The main text in the era of rapid technological progress, the fusion of artificial intelligence (AD, and 
robotics is reshaping various aspects of our lives. One area where this convergence holds enormous promise 
is education. This research is an integral part of a comprehensive initiative aimed at formulating and 
improving the pioneering teacher robot, which is an advanced combination of AI and image processing 
technologies. The primary focus of our research is to harness the power of AI to provide robot teachers with 
emotional intelligence (EI), which is of great importance in the teaching process [1]. Therefore, our robot has 
to classify a student's emotions by analyzing his facial expressions. 
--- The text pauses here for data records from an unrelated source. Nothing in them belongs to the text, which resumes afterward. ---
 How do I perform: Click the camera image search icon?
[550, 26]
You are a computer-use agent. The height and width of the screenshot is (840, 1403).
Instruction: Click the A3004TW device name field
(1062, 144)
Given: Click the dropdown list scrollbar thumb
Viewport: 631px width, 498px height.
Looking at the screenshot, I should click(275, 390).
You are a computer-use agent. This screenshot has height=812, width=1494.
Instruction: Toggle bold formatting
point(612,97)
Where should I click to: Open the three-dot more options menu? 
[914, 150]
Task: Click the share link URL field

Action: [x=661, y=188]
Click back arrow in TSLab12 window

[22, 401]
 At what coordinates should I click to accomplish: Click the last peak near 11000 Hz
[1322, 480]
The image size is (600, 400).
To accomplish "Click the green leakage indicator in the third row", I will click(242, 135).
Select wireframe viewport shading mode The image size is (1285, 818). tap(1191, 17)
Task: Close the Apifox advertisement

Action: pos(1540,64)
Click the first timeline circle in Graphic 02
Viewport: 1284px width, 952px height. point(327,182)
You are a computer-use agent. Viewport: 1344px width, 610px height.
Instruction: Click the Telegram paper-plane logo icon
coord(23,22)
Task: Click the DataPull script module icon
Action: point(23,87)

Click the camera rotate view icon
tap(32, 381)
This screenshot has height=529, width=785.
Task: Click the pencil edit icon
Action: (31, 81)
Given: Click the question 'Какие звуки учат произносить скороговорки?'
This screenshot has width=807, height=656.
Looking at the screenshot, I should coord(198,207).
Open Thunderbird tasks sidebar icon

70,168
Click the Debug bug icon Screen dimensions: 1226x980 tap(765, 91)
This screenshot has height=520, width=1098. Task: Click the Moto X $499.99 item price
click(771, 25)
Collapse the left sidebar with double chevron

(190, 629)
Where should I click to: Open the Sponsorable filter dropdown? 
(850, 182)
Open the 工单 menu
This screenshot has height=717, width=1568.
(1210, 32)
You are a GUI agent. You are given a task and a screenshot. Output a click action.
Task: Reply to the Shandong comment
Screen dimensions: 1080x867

Understanding the critical role of EI in education unveils a profound connection between a teacher's 
ability to convey information and a student's capacity to comprehend and engage with it. The dynamics of 
learning extend beyond the mere transmission of facts; they are deeply intertwined with the emotional 
landscape within the classroom [2], [3]. Exploring the significance of EI in educators offers a profound 
insight into how the mastery of emotions shapes the learning environment, influences student-teacher 
interactions, and ultimately impacts the absorption and retention of knowledge [4]. 

In this work, we have created a system which make the teacher robot has the emotional intelligence. 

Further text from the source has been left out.